[Task prompt]
If a line in the listing carries the word "agent", return a copy of that line.

[Supplied information]
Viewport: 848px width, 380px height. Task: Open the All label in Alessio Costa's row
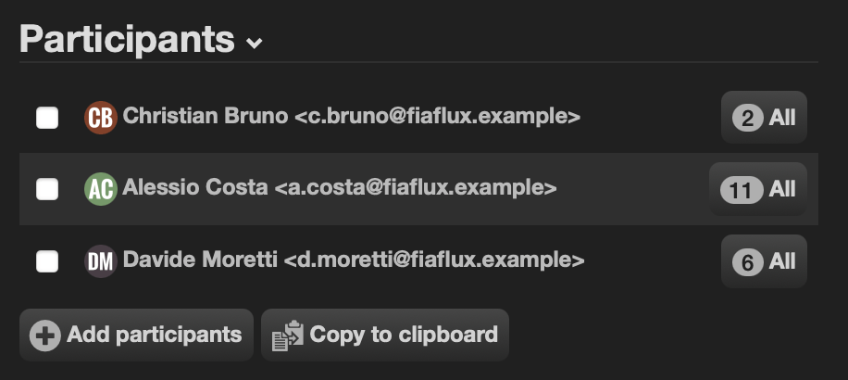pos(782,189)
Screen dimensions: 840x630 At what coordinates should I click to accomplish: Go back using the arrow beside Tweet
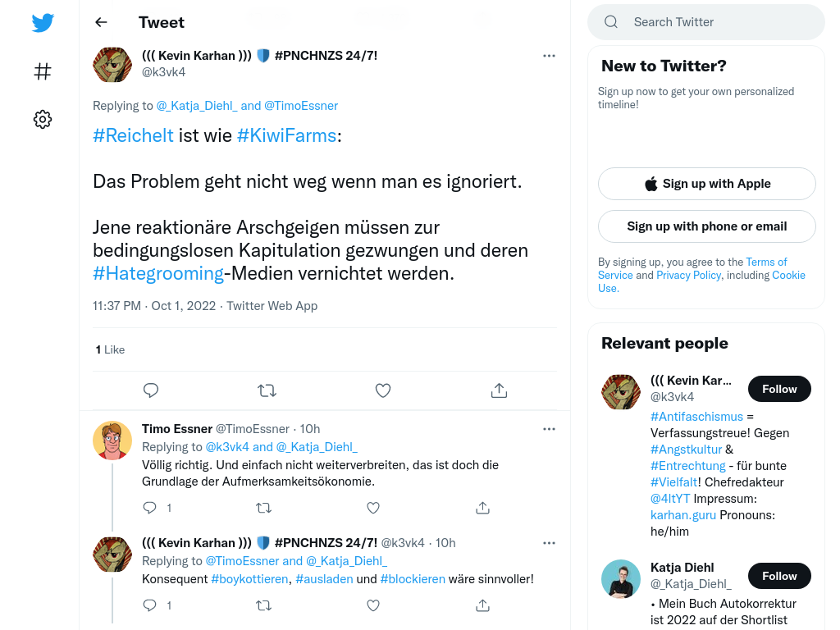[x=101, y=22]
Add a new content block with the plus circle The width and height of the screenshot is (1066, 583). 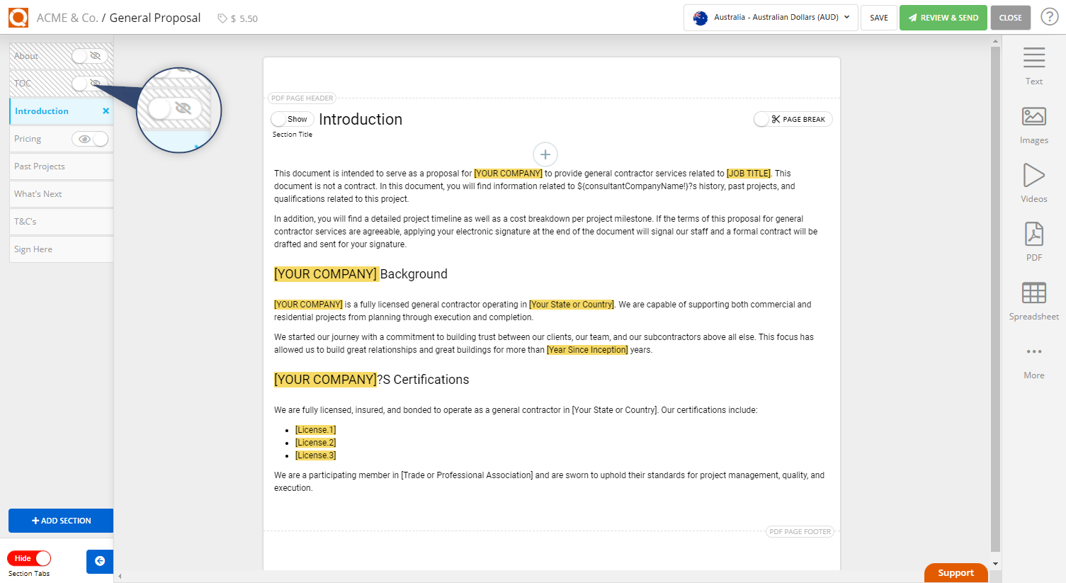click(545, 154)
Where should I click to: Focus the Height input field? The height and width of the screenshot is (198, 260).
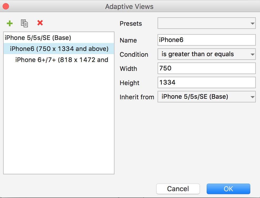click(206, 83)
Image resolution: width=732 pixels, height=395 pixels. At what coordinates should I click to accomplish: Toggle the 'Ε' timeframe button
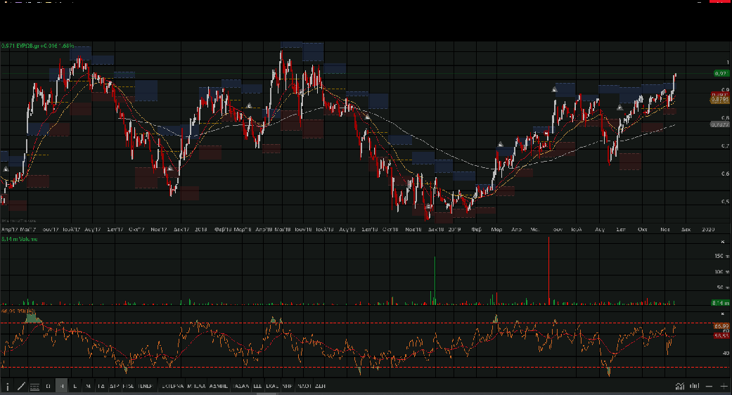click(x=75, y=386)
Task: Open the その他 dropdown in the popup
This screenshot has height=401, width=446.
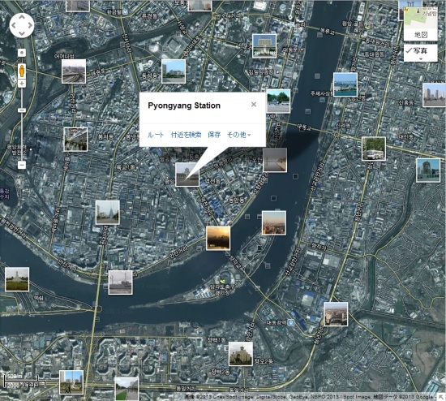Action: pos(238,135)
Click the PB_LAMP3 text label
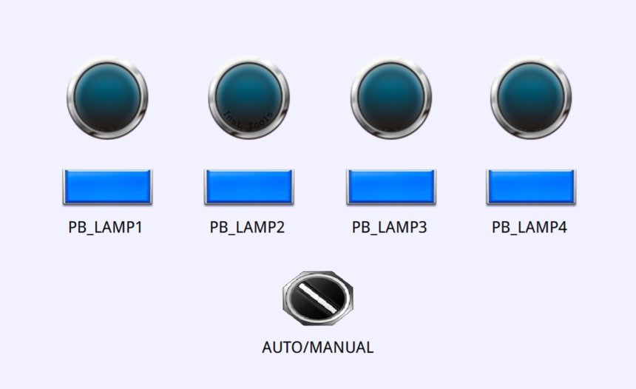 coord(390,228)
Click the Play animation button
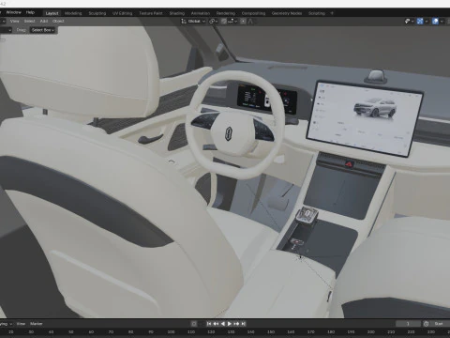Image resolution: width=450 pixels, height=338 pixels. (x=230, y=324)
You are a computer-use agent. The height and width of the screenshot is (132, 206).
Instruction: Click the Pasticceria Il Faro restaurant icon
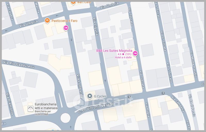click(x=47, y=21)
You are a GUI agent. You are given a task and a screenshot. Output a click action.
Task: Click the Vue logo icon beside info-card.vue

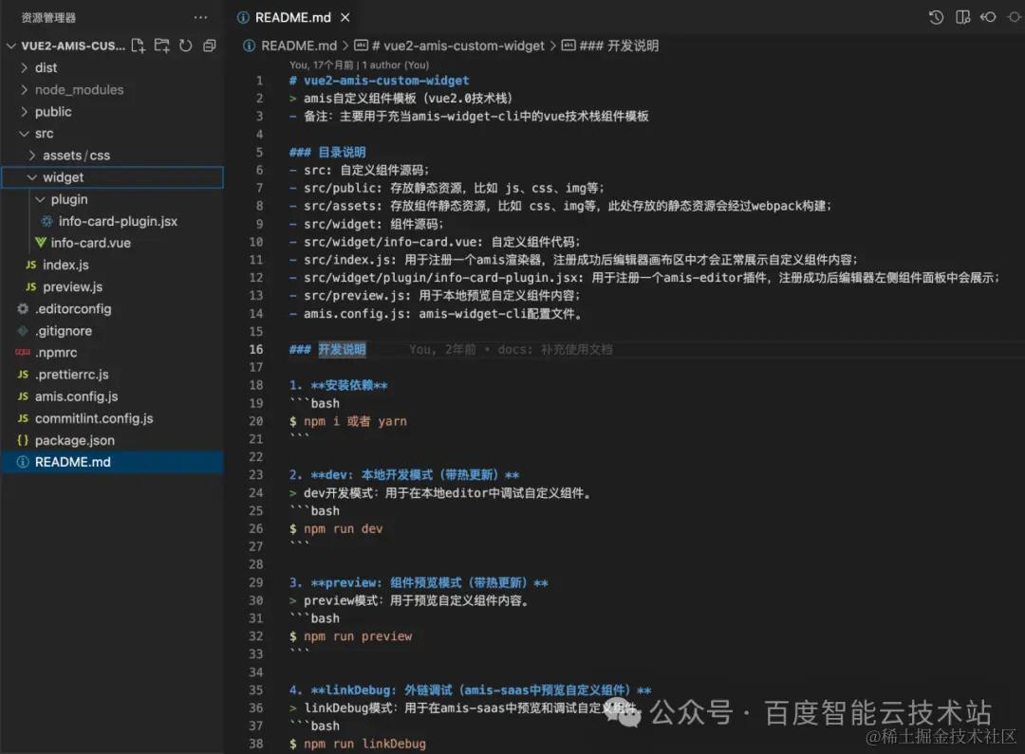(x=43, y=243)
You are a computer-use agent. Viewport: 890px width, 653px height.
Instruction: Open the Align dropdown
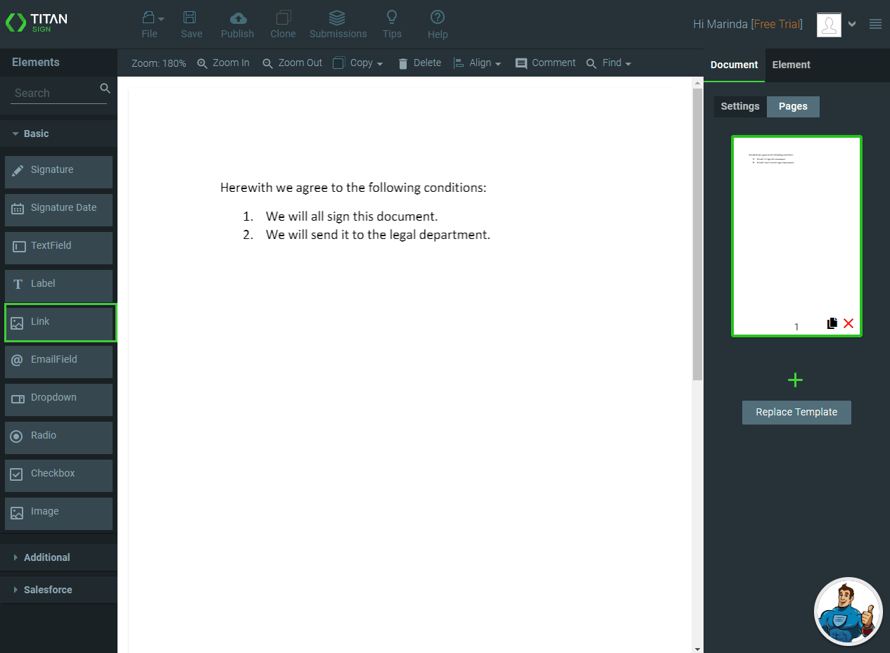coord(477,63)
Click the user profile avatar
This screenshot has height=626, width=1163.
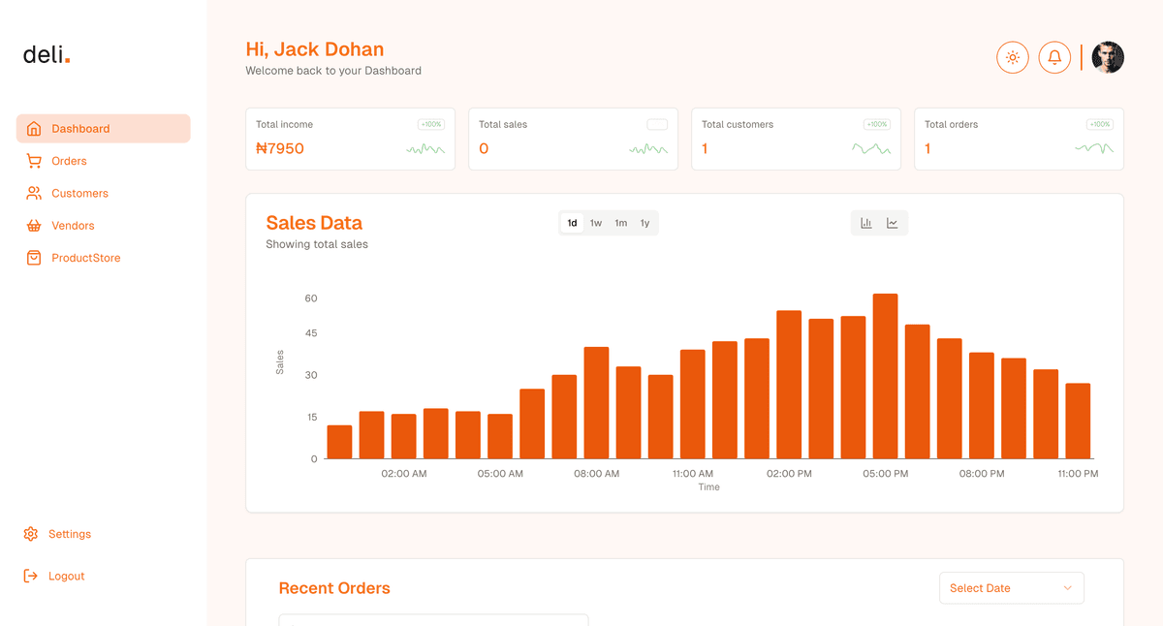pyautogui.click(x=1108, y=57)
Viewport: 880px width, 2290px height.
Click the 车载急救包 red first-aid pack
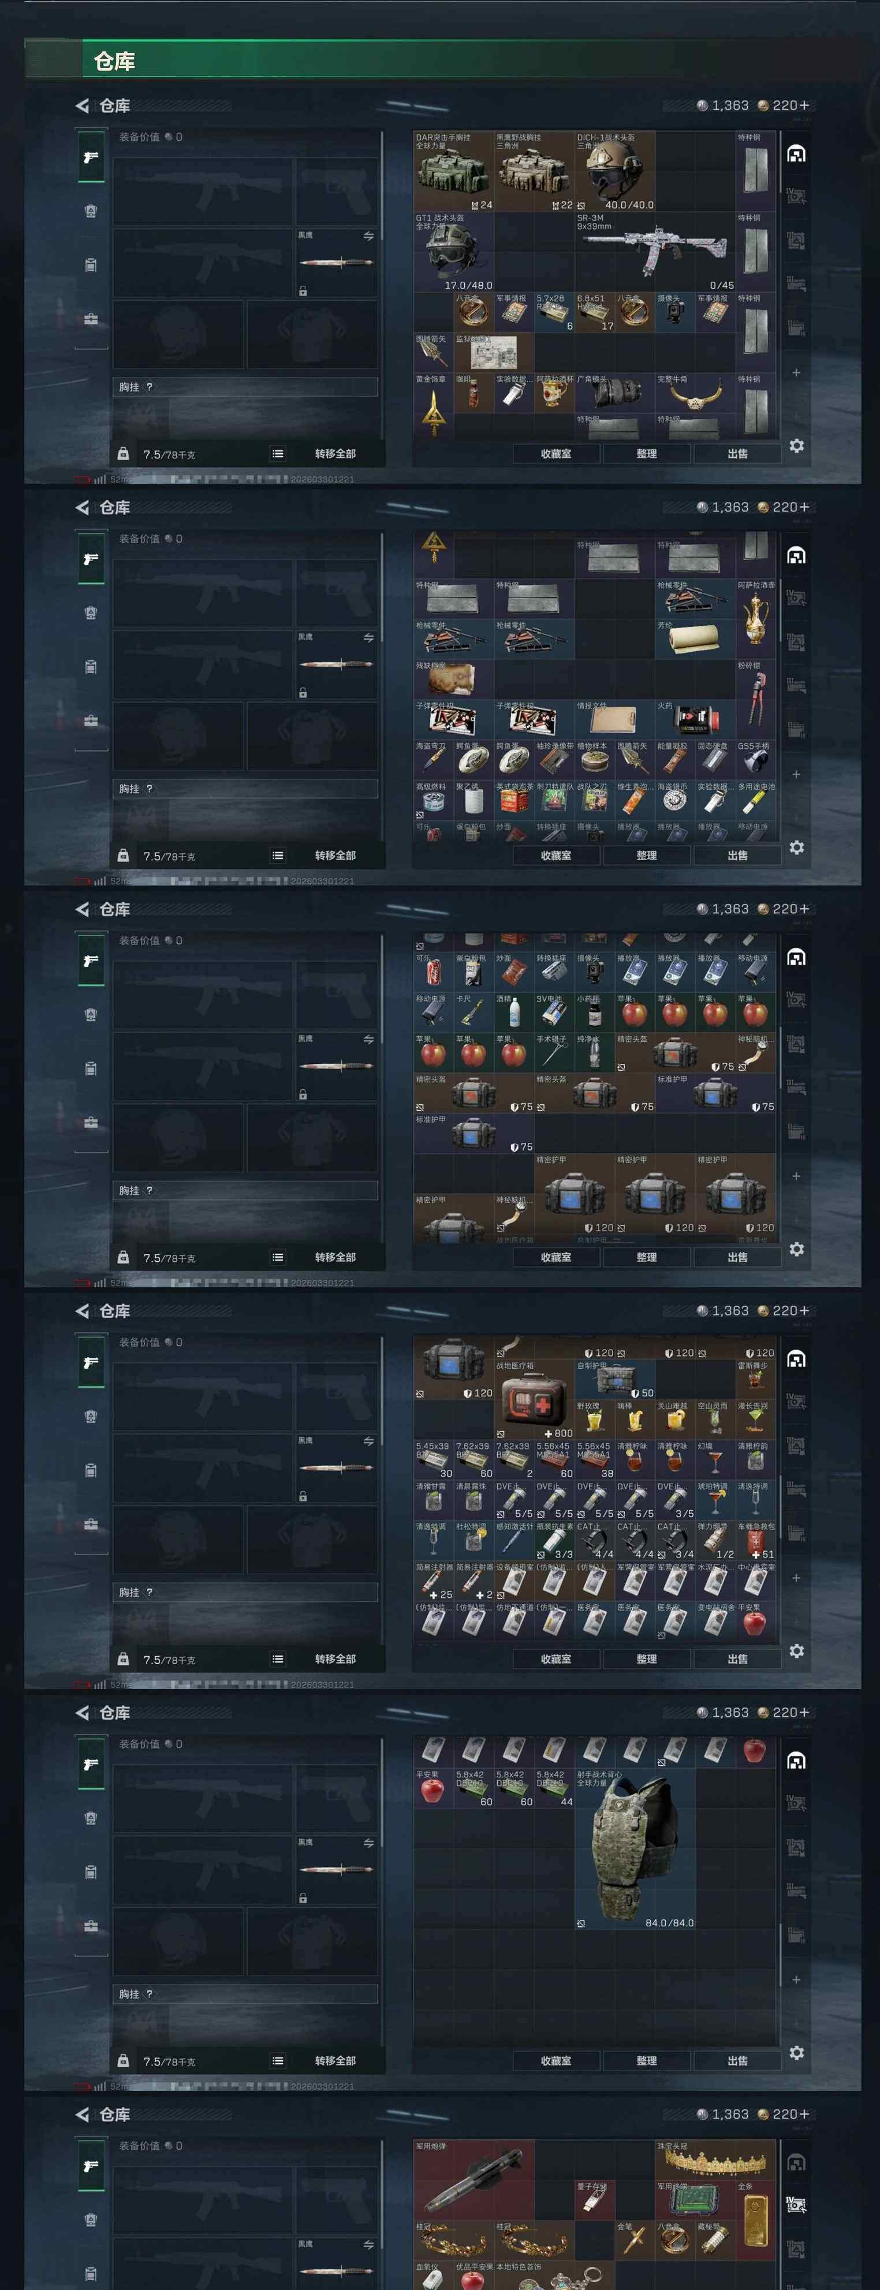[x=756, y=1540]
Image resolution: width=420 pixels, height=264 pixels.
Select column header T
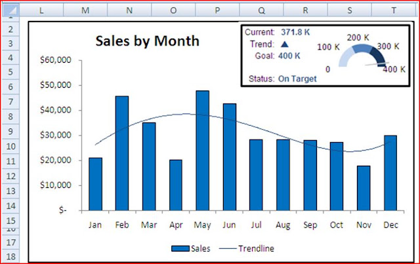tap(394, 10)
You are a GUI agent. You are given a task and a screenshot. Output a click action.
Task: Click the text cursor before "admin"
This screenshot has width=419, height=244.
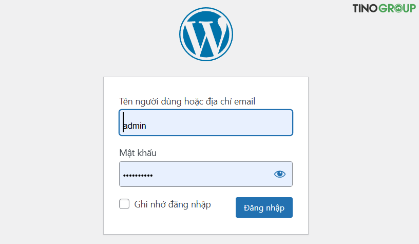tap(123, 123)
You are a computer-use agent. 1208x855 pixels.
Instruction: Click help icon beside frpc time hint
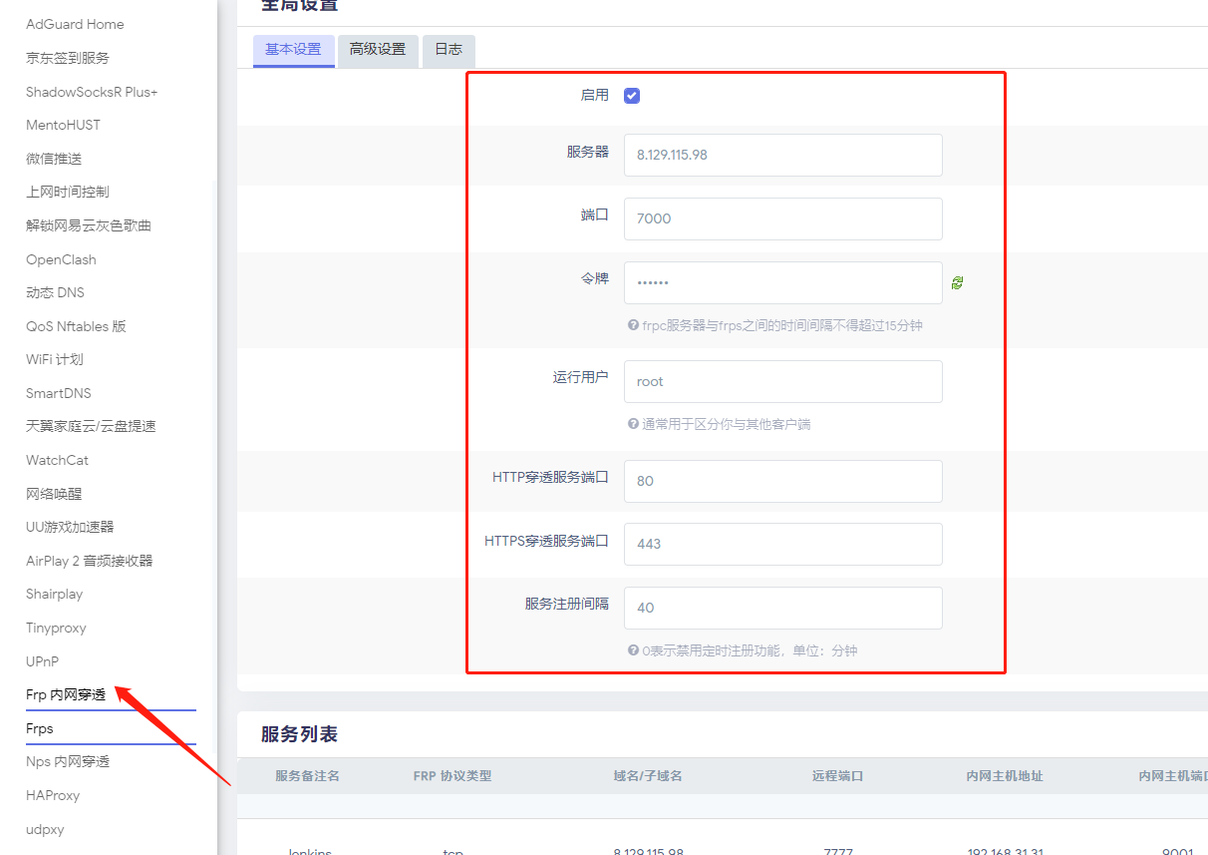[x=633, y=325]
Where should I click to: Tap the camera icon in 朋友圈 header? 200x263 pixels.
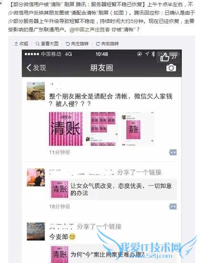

[Task response]
You are a computer-use agent. The height and width of the screenshot is (132, 206).
You are a GUI agent. You are given a task and a screenshot. Output a click action.
You are a computer-use agent. Viewport: 890px width, 653px height.
You are a GUI agent. You are given a task and a screenshot. Output a click action.
You are a computer-use agent. 1208x855 pixels.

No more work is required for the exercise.